Although it is quite an old book, to me the Bible continues to be a fresh fountain! Again and again, I come across passages that—although I may have read them many times—suddenly seem quite new, bringing me a lot of inspiration.
Here is one example: In First Kings we read how God told the prophet Elijah to go to the town of Zarephath, where a widow would care for him during the upcoming famine. Elijah did what God told him. During the time he lived there, the son of his hostess became very sick and died. His mother, of course, was beside herself with grief and reproached the man of God, thinking he had killed her son as retribution for her sins. Elijah simply said, “Give me thy son.” He carried the boy in his arms “up into a loft, where he abode, and laid him upon his own bed. ... And he stretched himself upon the child three times, and cried unto the Lord” (see I Kings 17:17–24). The child was restored to life.
I was quite touched when I read this passage not long ago. Elijah’s simple command, “Give me thy son,” gave me food for thought because at the time I was struggling with a difficult and unpleasant relationship situation, and with what the other person had done to me. I felt that the words “Give me thy son” were spoken directly to me, meaning: Put the situation into God’s hands!
I felt that the words “Give me thy son” were spoken directly to me, meaning: Put the situation into God’s hands!
Elijah was a prophet, and in the Glossary of Science and Health with Key to the Scriptures, Mary Baker Eddy defines prophet as “a spiritual seer; disappearance of material sense before the conscious facts of spiritual Truth” (p. 593). I felt the second half of that definition really applies to this story. Elijah healed the child by recognizing “the conscious facts of spiritual Truth” —that in God’s creation there can be no death, only infinite Life.
Well, I realized that my feeling of being hurt didn’t need to be kept on my lap to be grieved about and lamented.
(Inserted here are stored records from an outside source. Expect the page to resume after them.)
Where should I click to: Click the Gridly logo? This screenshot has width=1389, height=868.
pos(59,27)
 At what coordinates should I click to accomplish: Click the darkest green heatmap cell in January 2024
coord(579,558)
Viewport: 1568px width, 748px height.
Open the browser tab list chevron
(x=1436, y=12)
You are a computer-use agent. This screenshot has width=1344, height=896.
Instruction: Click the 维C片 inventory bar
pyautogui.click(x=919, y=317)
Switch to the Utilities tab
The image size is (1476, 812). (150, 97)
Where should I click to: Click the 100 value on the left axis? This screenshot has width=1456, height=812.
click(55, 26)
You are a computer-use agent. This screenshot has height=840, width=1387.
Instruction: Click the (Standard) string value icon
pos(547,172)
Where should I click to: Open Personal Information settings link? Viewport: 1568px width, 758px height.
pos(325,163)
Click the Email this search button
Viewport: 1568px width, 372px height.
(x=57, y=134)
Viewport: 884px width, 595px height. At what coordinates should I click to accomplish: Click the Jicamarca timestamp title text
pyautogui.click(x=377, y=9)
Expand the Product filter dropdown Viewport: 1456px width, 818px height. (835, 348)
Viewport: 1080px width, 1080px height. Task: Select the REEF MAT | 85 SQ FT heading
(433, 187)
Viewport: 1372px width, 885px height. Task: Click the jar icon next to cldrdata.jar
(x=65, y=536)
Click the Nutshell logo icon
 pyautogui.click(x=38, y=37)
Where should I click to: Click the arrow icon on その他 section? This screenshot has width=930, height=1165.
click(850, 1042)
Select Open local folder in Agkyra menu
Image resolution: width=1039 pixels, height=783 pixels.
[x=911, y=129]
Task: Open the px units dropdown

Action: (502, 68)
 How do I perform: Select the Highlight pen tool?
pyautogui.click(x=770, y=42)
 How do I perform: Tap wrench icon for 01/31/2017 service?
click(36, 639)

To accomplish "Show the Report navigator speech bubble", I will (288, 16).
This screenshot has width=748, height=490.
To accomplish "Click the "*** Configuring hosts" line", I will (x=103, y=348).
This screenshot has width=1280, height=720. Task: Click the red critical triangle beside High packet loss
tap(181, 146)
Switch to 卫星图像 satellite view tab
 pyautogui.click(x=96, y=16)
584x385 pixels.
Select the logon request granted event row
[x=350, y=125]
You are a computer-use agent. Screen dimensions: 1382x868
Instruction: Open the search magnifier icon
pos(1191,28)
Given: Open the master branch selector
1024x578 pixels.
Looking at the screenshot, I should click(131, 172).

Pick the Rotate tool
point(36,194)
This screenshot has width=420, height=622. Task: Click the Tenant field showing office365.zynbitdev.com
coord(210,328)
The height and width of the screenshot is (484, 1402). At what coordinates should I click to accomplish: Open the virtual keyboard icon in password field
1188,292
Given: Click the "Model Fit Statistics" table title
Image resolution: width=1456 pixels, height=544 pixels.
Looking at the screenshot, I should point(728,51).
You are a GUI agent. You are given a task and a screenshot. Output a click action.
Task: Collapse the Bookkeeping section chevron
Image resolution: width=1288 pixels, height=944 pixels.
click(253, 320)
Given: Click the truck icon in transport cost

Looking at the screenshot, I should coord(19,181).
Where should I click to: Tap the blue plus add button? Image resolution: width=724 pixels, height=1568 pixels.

This story about Elijah and the widow’s son showed me that I could pass that relationship situation—which had hurt so much and which had kept me busy for so long—to a higher stage, to God.
I pondered how Elijah had lifted the widow’s son not just “up into a loft,” but to a higher level of consciousness. I am convinced that the spiritual seer always lived in the certainty of God’s presence. And this is where he lifted the child—into the healing presence of divine Love. One could say that he covered the child with this security of his knowledge. Elijah’s deep spirituality and his absolute trust in God brought the child back to life.
Elijah was also known as Elias, and the Glossary of Science and Health contains this definition of his name: “Prophecy; spiritual evidence opposed to material sense; Christian Science, with which can be discerned the spiritual fact of whatever the material senses behold; the basis of immortality” (p. 585).
It dawned on me that all these steps—letting go, uplifting thought to a spiritual level, being covered with divine Love, rebuking fear, and feeling the deep conviction that all is well—belong together. They allow us to know that the perfection of creation, including each man, woman, and child, is a present fact.
As I thought about all these ideas, I realized that my own healing was still not complete. I was arguing within myself about what still needed to be said or done by the other person. This internal debate went on for quite a while, until suddenly the thought came: “But you are like Naaman!” What a surprise! Naaman, the commander of the Syrian king’s armies, had come to Elijah’s disciple, Elisha, in order to be healed of leprosy. But he had his own idea about how this healing would have to come about, and when the prophet didn’t even come out to greet Naaman, he became angry. He said, “I thought, He will surely come out to me, and stand, and call on the name of the Lord his God, and strike his hand over the place, and recover the leper” (II Kings 5:11).
That was exactly how I had felt: I thought this other person would make a grand gesture to bring resolution to the situation. But now I reminded myself to stop this debate—I didn’t need to outline how the solution would come about. I’d recognized that God was in control, and all that was necessary now was to be obedient and humble and let go of the problem. And as it turned out, this was the end of the mental discussion and of the problem itself. I was able to let go of the mental turmoil, and the relationship issue simply stopped troubling me.
The light that Christian Science throws on the Bible shows its messages to be a fresh fountain, always renewing itself. The Bible, along with Science and Health, is my precious companion and teacher. To read, research, and study these books is an uplifting and healing adventure, just as Eddy promised: “The Scriptures are very sacred. Our aim must be to have them understood spiritually, for only by this understanding can truth be gained” (Science and Health, p. 547).
Anni Ulich is a Christian Science practitioner living in Berlin, Germany.